Available data:
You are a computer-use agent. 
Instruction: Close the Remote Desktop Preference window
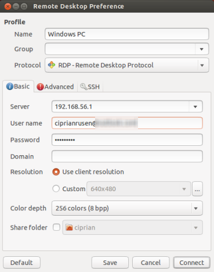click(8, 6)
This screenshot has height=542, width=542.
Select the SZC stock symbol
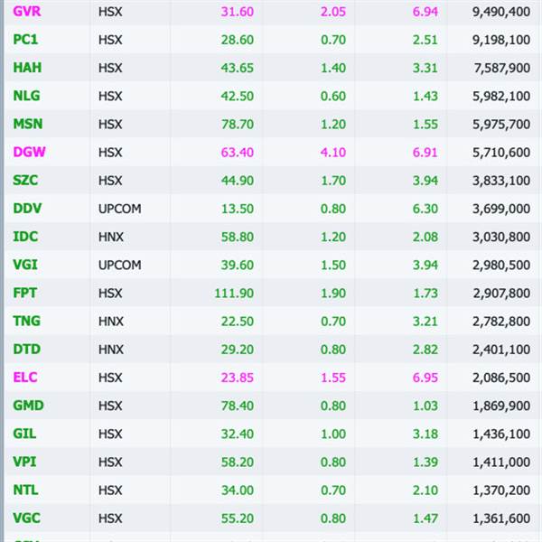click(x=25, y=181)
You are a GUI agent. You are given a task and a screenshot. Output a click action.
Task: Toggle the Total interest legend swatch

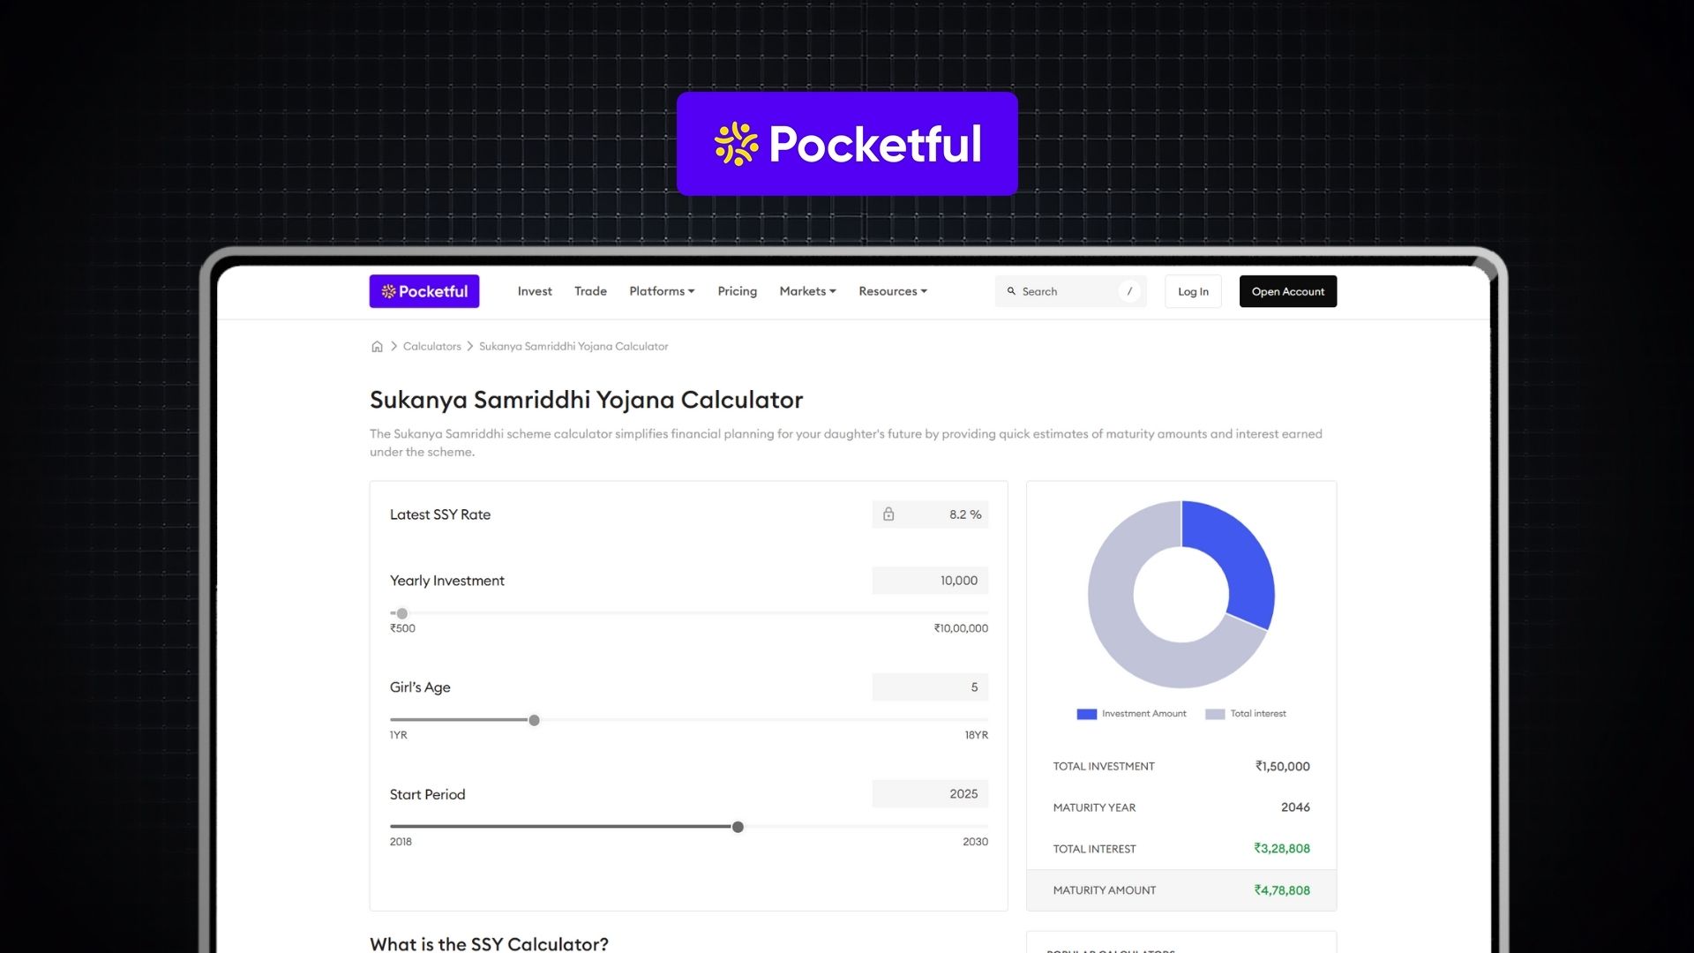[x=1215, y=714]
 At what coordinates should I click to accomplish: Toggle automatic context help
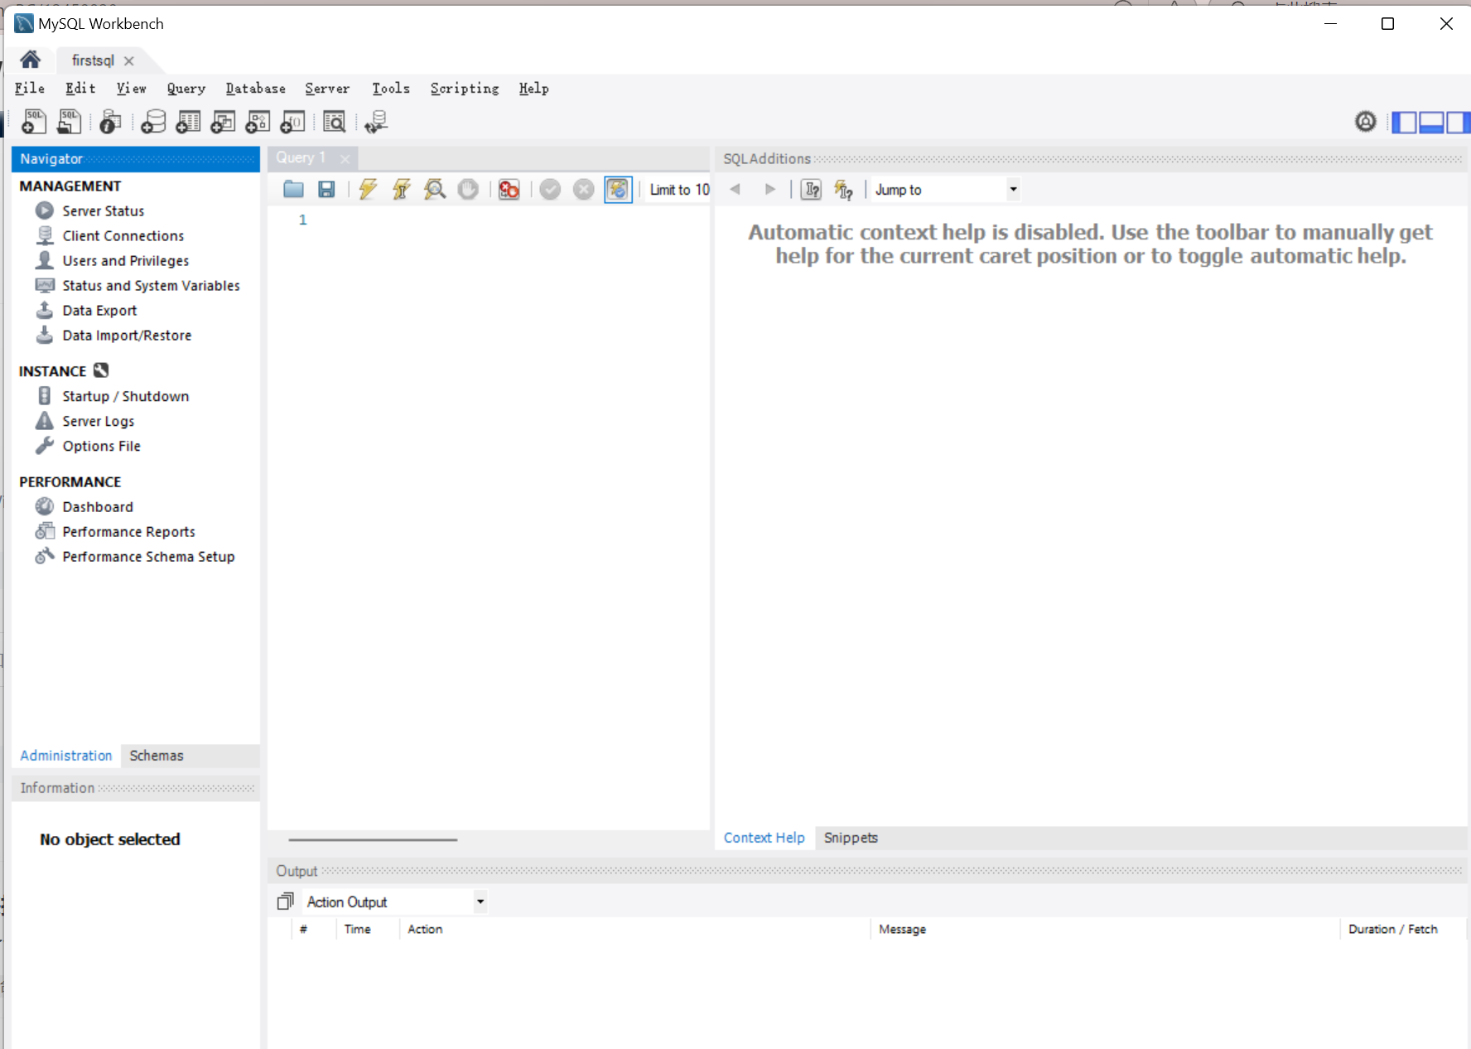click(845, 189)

--

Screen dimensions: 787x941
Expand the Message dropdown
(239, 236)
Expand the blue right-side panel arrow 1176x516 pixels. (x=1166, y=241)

* * *

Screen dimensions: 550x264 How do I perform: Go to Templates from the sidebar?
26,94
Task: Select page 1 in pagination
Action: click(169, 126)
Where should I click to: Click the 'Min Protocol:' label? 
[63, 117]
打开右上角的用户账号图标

Problem to work on: Give the rows from the line with "At what coordinates" up to and including the line with "click(845, 189)" as a JSON list of strings, one string per line and no blank lines. Leave the pictures out.

Exercise output:
[
  " At what coordinates should I click to accomplish: Toggle automatic context help",
  "click(845, 189)"
]